For all those ‘shortcomings’, we ought to be scared of the rise of this ‘sleeping beauty’. Someone told me that apart from Brazil, Russia, India and China (“BRIC”), Indonesia is steadily progressing into this group of New Economy.

During last month’s G20 summit in Pittsburgh, through Bapak SBY’s speech, Indonesia has emerged as the true hero there, when he presented a case study to his counterparts on Indonesia’s innovative strategy to wean this nation off addictive fuel subsidies. Even my Mr Obama shares his concern – a complete digression from worn-out rhetoric about the need to fortify the world’s financial systems. This article mentions that Bapak SBY should be applauded for his international leadership for he has shown his mettle as a true crisis manager. In our Ibu Pertiwi, looking at the kind of leaders we have, they just couldn’t stop creating more crises!
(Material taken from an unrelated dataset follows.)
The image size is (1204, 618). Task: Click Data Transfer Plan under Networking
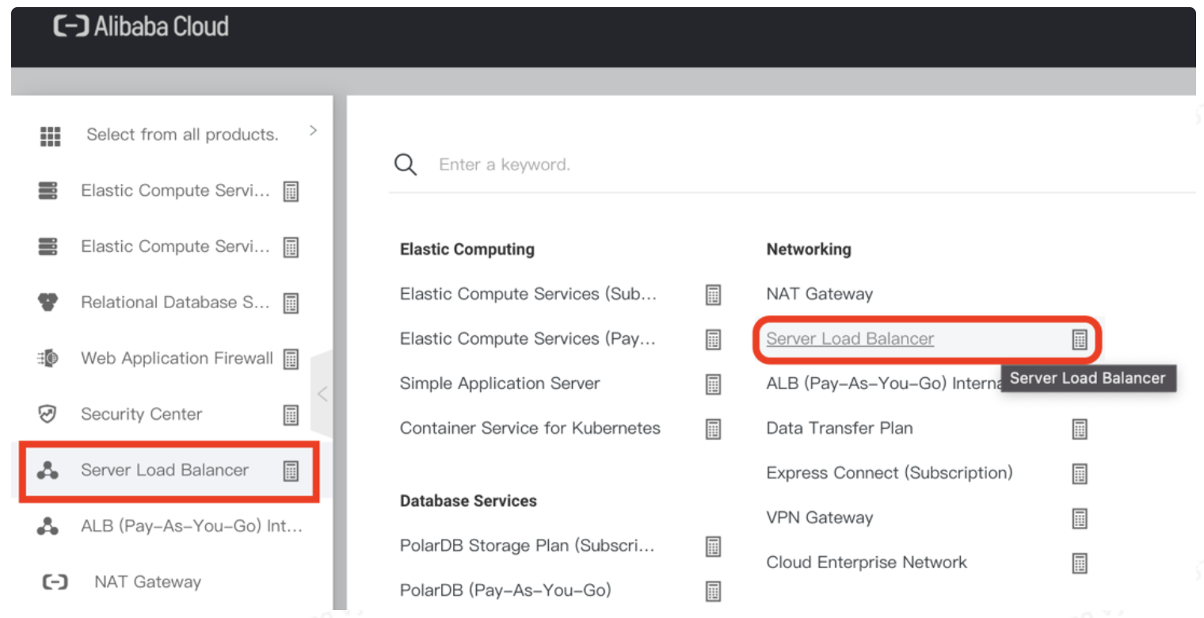point(839,428)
“Laws and institutions must go hand in hand with the progress of the human mind” ~ Sir Francis Bacon

Just yesterday, in his second term as the President to circa 240 Million Indonesians, he has vowed to make the eradication of so-called ‘legal mafia’ – whom he said can be found in the police force, the judiciary, the Attorney-General’s Office, the KPK, customs and excise department and other government departments - a priority in the first 100 days of his new administration. I admire him even more when he urged his people, “who feel like they have become victims of this mafia in the past, or perhaps even now have become victims, to report to us” in his first public statement acknowledging the presence of such a mafia in key law enforcement agencies. In our Ibu Pertiwi, we cannot even trust those people who walk along the corridor of power, let alone the enforcement agencies.
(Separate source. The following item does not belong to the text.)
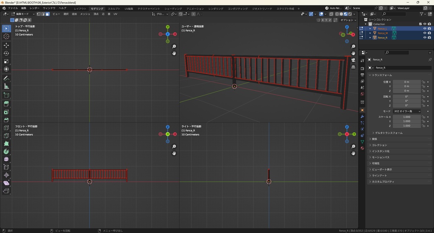This screenshot has height=233, width=434.
Task: Open the XYZ Euler rotation mode dropdown
Action: pyautogui.click(x=407, y=111)
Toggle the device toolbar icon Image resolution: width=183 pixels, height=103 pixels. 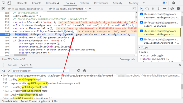(x=9, y=3)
"Education is a better safeguard of liberty than a standing army" ~ Edward Everett

I still remember reading Dr. Farish A. Noor’s article where he compares the level of intellectual maturity between Indonesian and our undergraduates. Again, we fail to produce the right kind of thinking mentality required to propel our Ibu Pertiwi forward. Despite their prowess in memorising facts and figures in the books, they forget to look around and realise what went so wrong with this Ibu Pertiwi. Sometimes, I think that by creating more jobless graduates, we actually creating more citizens that ‘kowtow’ to the ‘master’, blindly. Yes, in our Ibu Pertiwi, a failure to education system is in fact a boon to some you-know-what!

Anyway, these are only a few examples to civil liberty taking place in this beautiful country.

Indeed, if Indonesia Boleh, Malaysia, of 27 Million surely can too! Right?